## Tus tareas:
1. En el texto sobre cuadrados mágicos, ¿qué suma mágica pandigital tienen los dos cuadrados encontrados al aceptar el desafío?
2. Sigue el texto sobre cuadrados mágicos a partir de su última oración.

== Texto

Este sábado, como les conté en mi entrada anterior, transcurrió el encuentro G4G en homenaje a Martin Gardner.
En una de las exposiciones, Rodolfo Kurchan contó como descubrió (SIN EL USO DE COMPUTADORA!!!) el cuadrado mágico de 4x4 formado por 16 números pandigitales cuya número mágico también es un número pandigital.
Suma mágica : 4120967358
Este cuadrado apareció en el número 28 de la revista "Journal of rercreational mathematics", como así también en el libro de C.A Pickover "Wonders of numbers"
La imagen la tome de la página de Carlos Rivera, PrimePuzzles
En la exposición del sábado, Rodolfo explicó que se logró un cuadrado mágico pandigital de 3x3 con una suma mágica menor, justamente en el site de Carlos Rivera y propuso encontrar el cuadrado mágico con la mayor suma mágica pandigital posible.
Yo acepté el desafio y encontré los siguientes cuadrados mágicos, ambos con suma mágica pandigital 9875304162
La pregunta es evidente ¿se puede lograr un cuadrado mágico con una suma mágica pandigital mayor?
Si lo quieres compartir o guardar
Entradas
I have found a way to get over 9,876,000,000 for the magic sum. Consider that 9,875,630,412 is relatively obvious, and so is 9,875,643,012 after that; just shuffle the digits the same way in each cell, and the magic sum is shuffled the same way.
ResponderEliminarIn each of the given magic squares, the column sums are 8, 16, 27, 4, 11, 19, 13, 10, 15, and 12. I'm assuming that the optimal solution only requires shuffling like I did above; I could be wrong, but at least I'm getting good results.

====
== Listado

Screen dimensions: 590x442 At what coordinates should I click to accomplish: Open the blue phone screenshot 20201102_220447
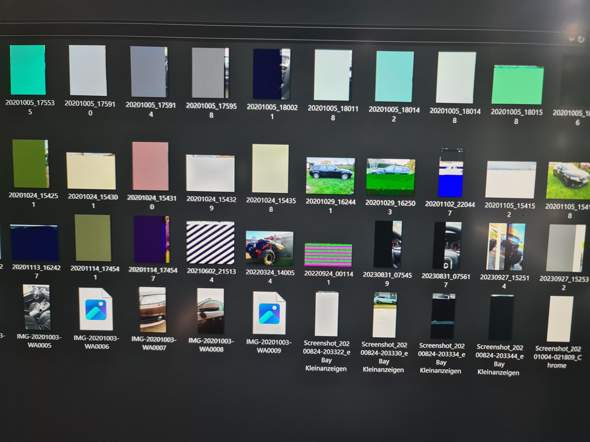(x=450, y=173)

====

## Respuestas por tarea:
1. 9875304162

2.
Now, including carry-overs, the column sums become 9, 18, 27, 5, 13, 20, 14, 11, 16, and 12. There might be an easy shuffle to get the magic sum over 9,876,000,000, but it involves shuffling the cell numbers differently from the sum. The obvious move is to put the sixth original sum, 19, into the fifth column, so that the carry-over of 2 turns the 4 into a 6. This creates problems, but they are manageable.
Since 4/5 in the fourth column has become 4/6, we are now missing a 5 and don't need 15/16. For that reason, I move 15 to the tenth column to make 15/15. That makes the sum 9,876,0xx,xx5 with unassigned column sums 11, 13, 10, and 12. Now it becomes clear that each x in the sum will both give and receive a carry-over of 1, regardless of order. So my result is 9,876,043,215 with column sums of 8/9, 16/18, 27, 4/6, 19/20, 13/14, 12/13, 11/12, 10/11, and 15.
Oops. My answer is wrong and breaks the diagonals.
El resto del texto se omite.